While CBD products seem to be everywhere, in the last week, perhaps influenced by last week’s FDA article, there were two articles of note in DC publications noting the legal ambiguity of CBD products (see the Washington Post article here and the Morning Consult article dealing with online advertising issues here).  These are the same issues that we have been highlighting for broadcasters over the last few months.  These products are ubiquitous, but their use may not be legal in many states, and the promotion of certain uses (particularly anything that is ingested or any use claiming specific health benefits) is clearly a concern to federal authorities.  So, when approached by potential marketers of CBD products, broadcasters need to carefully discuss with their legal advisors the specific advertisement and its ramifications and a make a decision whether the revenue from the ad is worth the risk of its airing in light of these regulatory uncertainties.  Hopefully, the FDA and other government agencies will move quickly to resolve this legal limbo in which these products now exist.

When the FCC initiated its most recent EEO audits, we mentioned that the Commission was planning a rulemaking to review the effectiveness of its EEO rules for broadcasting and multi-channel video operators.

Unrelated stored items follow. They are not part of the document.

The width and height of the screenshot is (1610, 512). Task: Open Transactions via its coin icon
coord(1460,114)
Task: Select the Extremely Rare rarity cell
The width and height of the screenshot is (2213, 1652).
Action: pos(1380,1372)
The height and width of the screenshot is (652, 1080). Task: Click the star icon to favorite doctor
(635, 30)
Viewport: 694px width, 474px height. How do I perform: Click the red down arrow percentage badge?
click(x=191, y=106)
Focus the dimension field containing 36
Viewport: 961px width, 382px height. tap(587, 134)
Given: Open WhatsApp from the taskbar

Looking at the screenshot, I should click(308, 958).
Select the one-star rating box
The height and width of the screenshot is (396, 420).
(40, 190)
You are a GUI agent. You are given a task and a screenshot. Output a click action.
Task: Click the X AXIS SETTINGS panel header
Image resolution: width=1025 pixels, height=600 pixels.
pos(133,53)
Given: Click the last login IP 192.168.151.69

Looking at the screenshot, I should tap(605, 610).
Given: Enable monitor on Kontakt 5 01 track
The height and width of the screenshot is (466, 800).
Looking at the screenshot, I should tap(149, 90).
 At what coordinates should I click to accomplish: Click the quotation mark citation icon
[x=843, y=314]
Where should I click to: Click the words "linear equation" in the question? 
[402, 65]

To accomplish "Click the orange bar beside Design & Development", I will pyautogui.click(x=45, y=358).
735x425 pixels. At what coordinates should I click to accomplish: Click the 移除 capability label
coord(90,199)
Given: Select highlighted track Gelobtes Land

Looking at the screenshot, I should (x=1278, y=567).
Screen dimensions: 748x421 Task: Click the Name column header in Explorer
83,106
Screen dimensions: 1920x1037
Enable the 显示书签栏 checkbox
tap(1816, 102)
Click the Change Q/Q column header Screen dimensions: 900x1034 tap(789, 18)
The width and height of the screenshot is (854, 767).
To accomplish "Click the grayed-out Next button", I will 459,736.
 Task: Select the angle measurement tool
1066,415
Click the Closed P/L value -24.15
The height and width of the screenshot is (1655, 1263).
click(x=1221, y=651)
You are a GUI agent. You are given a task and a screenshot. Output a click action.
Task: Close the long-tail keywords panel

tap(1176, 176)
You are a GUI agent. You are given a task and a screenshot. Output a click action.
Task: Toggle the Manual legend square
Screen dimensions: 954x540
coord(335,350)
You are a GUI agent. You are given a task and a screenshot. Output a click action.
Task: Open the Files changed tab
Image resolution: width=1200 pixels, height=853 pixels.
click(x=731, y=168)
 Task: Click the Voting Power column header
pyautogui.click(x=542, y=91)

The FCC’s Notice of Proposed Rulemaking seeking to review these rules has now been released. This review was prompted by complaints raised in connection with the abolition of the FCC Form 397 Mid-Term EEO Report (see our articles here and here) that the rules were not doing enough to foster minority hiring.

The NPRM raises few specific issues. It instead asks a series of general questions asking for comments on the effectiveness of the Commission’s current EEO program, and what actions the FCC could take to make it more effective. The only specific issue identified in the NPRM as a potential problem area is the concern that the outreach for recruits to fill job openings may be done in some instances after the jobs that are being advertising have already been filled. The NPRM asks whether that is in fact happening and what can be done to prevent such practices. Otherwise, the request is a general one looking for suggestions on how to make the EEO recruitment process more effective. Comments will be due 30 days after the NPRM is published in the Federal Register, with reply comments due 45 days after that publication.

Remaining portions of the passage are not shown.